◆ Problem description
Up to and including the line that contains "This screenshot has width=1285, height=953.", repeat the entries below exactly from the first line on. Do not carry over any pictures.

◆ Data

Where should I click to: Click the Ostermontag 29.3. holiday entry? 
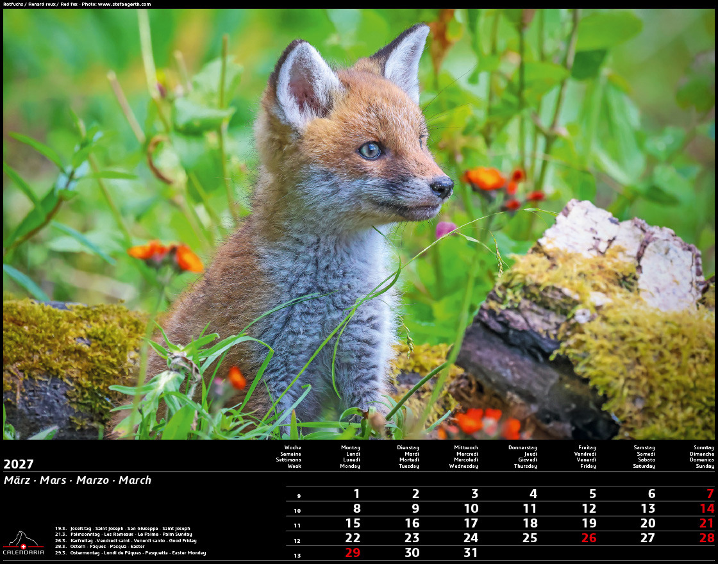click(131, 552)
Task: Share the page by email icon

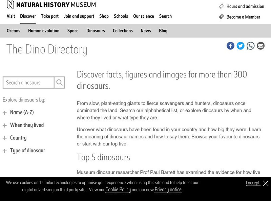Action: coord(260,46)
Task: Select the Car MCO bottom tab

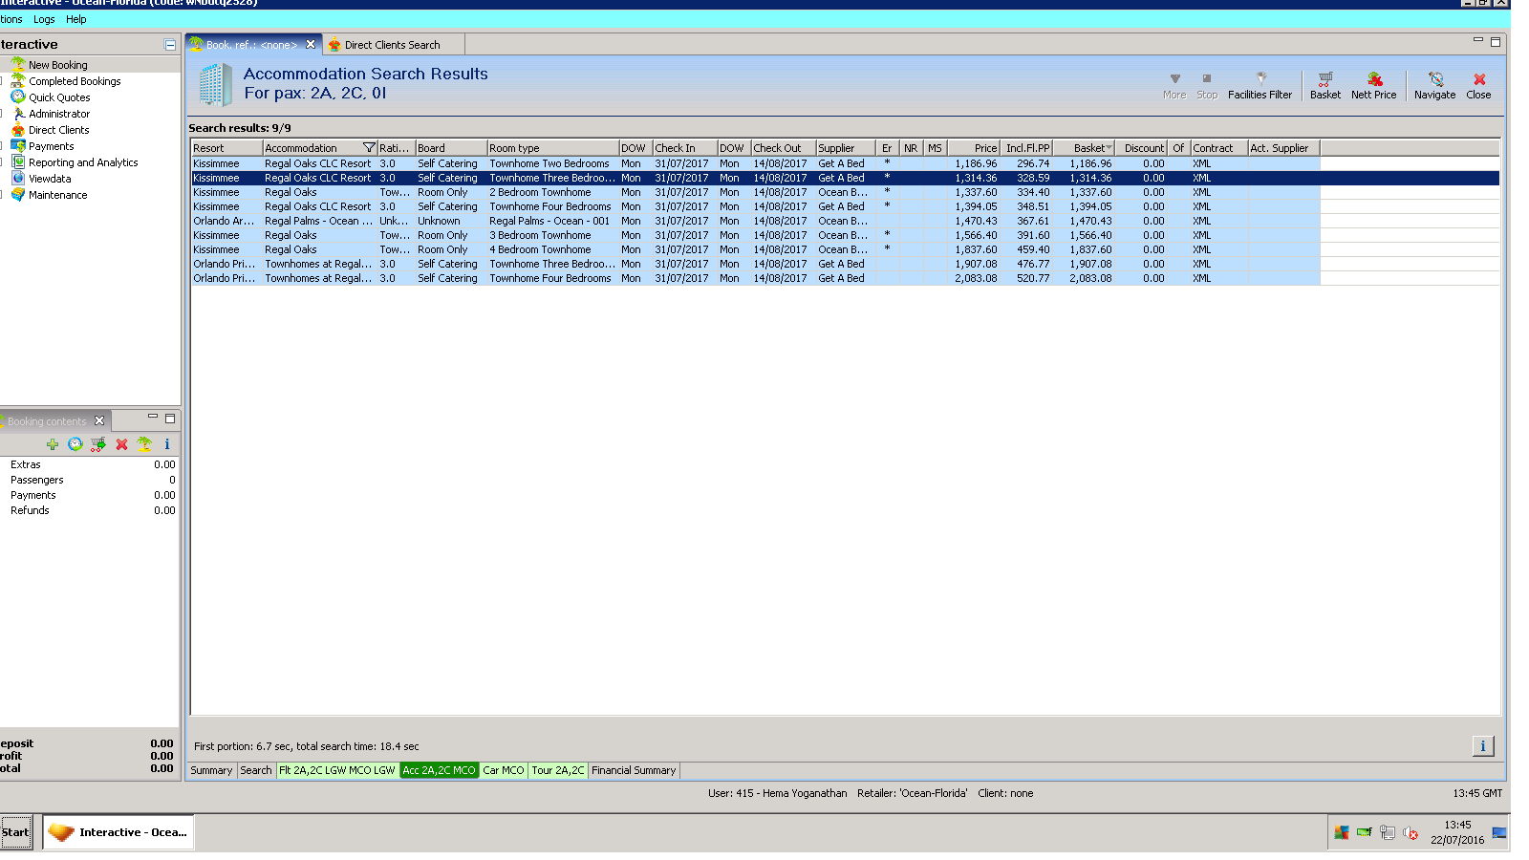Action: pos(503,770)
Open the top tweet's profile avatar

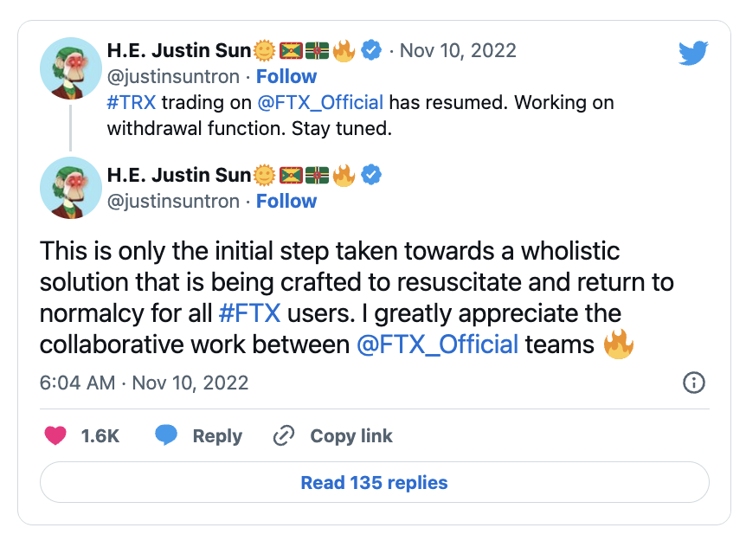click(x=71, y=68)
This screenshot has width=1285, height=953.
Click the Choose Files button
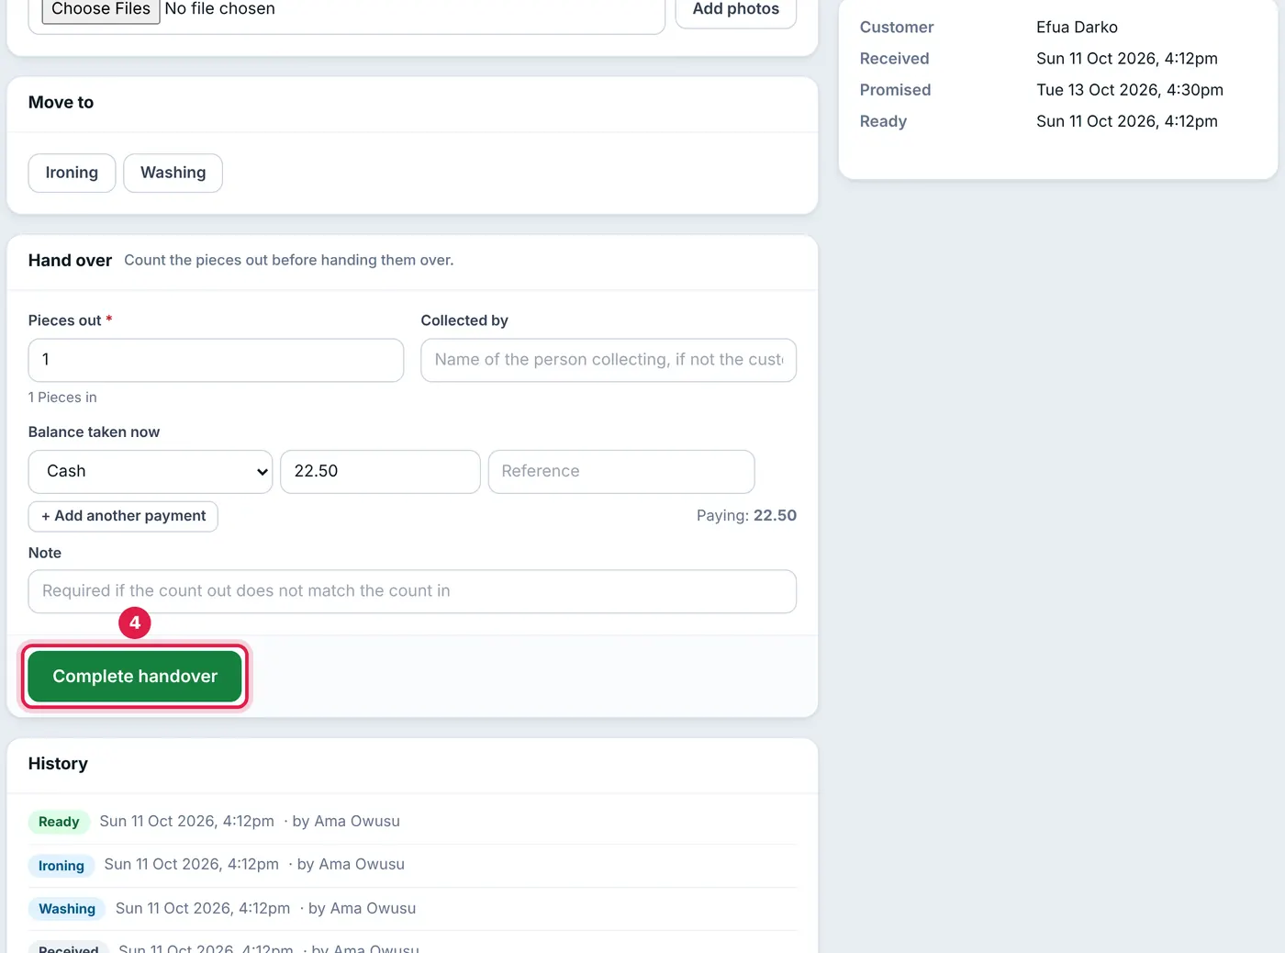click(101, 9)
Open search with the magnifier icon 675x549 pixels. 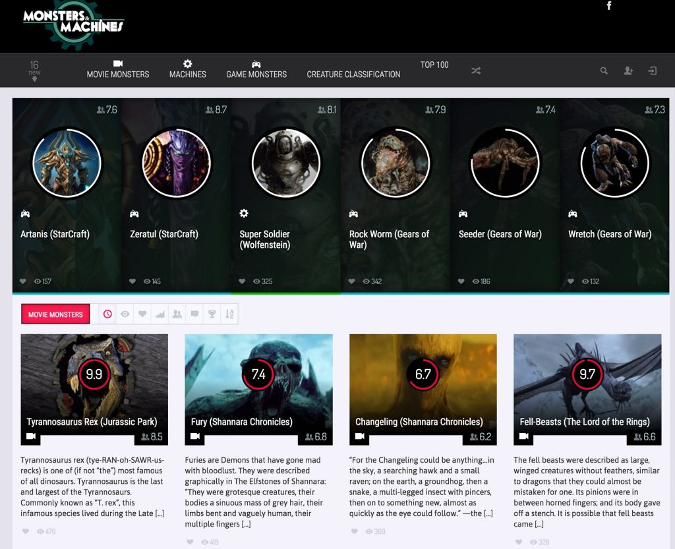coord(604,71)
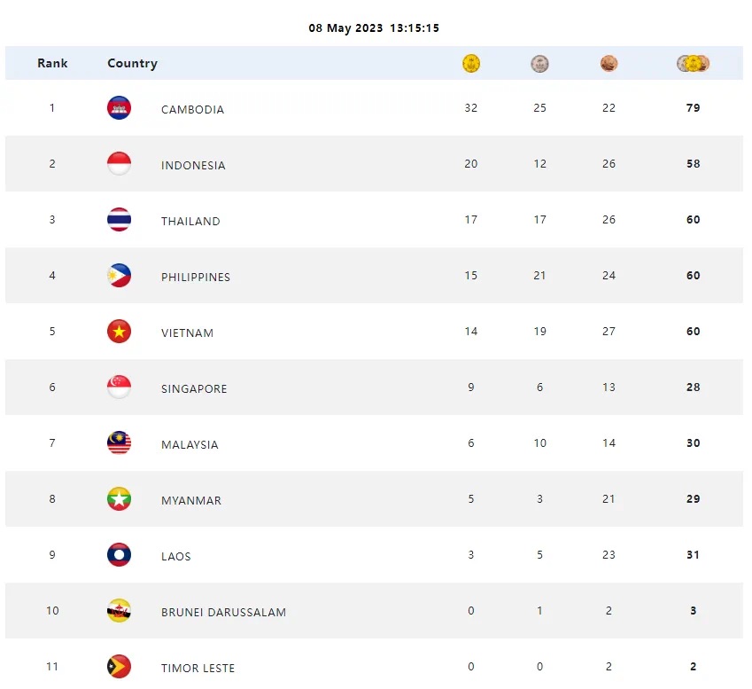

◆ Written response
Where should I click to: Click the Ostermontag 29.3. holiday entry? 
click(131, 552)
Task: Share the page by email icon

Action: coord(260,46)
Task: Select the Car MCO bottom tab

Action: pos(503,770)
Open the top tweet's profile avatar

click(x=71, y=68)
This screenshot has width=1285, height=953.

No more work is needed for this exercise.